Thursday, June 16, 2011

The First of Many Lasts

I am not sure when my Mom and I started sharing our "lasts" together.  I have tried to think back to all of the many things that we did together, and capture some of those times that we will not share any more, but I am struggling with that today.

On April 15, 2011, our lives were changed...forever.  That was the day that the doctor told my Mom that she had Stage IV Adenocarcinoma.  Inoperable cancer. She was given 6-8 months to live.  We had no tell tale signs, no forewarning that something of this magnitude was wrong.  Mom had simply found a small knot on her side, by her waist.  It looked like a bump that is left behind when you pull a tick off.  However, this "bump" grew to the size of a walnut in just a couple of weeks.

Her doctor sent her to a surgeon who removed the mass in her office and then called Mom a week later to say that it was malignant.  We still did not think that it was that bad.  After all, Mom felt good, she was still really active and had no complaints other than her back hurting.  But she has metal rods in her back from where it was broken over 20 years ago, so we just attributed the pain to that.

After a CAT scan, PET scan, Mammogram and MRI, we were told the terrible news.  A numbness over took me.
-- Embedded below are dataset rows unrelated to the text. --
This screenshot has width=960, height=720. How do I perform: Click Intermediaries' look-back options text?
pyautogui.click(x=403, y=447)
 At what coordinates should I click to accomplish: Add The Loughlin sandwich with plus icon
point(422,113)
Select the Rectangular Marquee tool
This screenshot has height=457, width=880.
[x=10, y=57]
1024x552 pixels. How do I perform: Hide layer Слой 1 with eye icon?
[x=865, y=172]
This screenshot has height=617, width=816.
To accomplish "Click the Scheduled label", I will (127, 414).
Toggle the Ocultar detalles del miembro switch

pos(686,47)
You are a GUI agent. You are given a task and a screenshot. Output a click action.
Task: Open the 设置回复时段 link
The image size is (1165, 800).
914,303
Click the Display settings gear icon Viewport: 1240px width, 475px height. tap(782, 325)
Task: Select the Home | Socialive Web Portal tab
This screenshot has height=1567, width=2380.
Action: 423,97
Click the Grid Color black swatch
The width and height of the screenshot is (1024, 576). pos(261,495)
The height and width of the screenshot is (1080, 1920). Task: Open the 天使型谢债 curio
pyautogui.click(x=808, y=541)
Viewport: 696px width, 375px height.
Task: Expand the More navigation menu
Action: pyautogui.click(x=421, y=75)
Less than a year to live. ( At least that's what the doctor said).  Mom and I cried together and held each other as we tried to wrap our minds around what we had just been told.  Surgery was not an option.  Radiation was.  Chemo was also.

That was 2 months ago, and while my Mom has gone through radiation, we don't know yet the success that she had with that treatment.  Mom has opted NOT to have chemotherapy..  The doctor said it would not make any difference in her life expectancy and the side effects would be very difficult on her.  So Mom decided to forego chemo, and just place her trust in the One True Healer.

There are so many things that I know we will never do again, together.  And that grieves me.  When did that "last" happen?  Why wasn't I aware that it was our "last?"  Karen Kingsbury captures the "LASTS" in a childs life so wonderfully in her book, "Let Me Hold You Longer."

I am trying to capture all the moments spent with my Mom and lock them in my memory...never knowing when it will be our last time to shop, or spend time together just talking about "stuff." 

There is one last that we will NEVER share, and that is the last time we see each other.  You  see, my Mom is going to live forever.  Me too.  Not here in this earthly vessel, but in a body that is just like my Saviors.
My Mom may leave me temporarily....just for a short while, but we will see each other again...and then...no more lasts!!!

1 comment:

  1. nicely put. Sorry your family is having to struggle though these last but I admire your courage and ability to journal about them so they will always be remembered and cherished!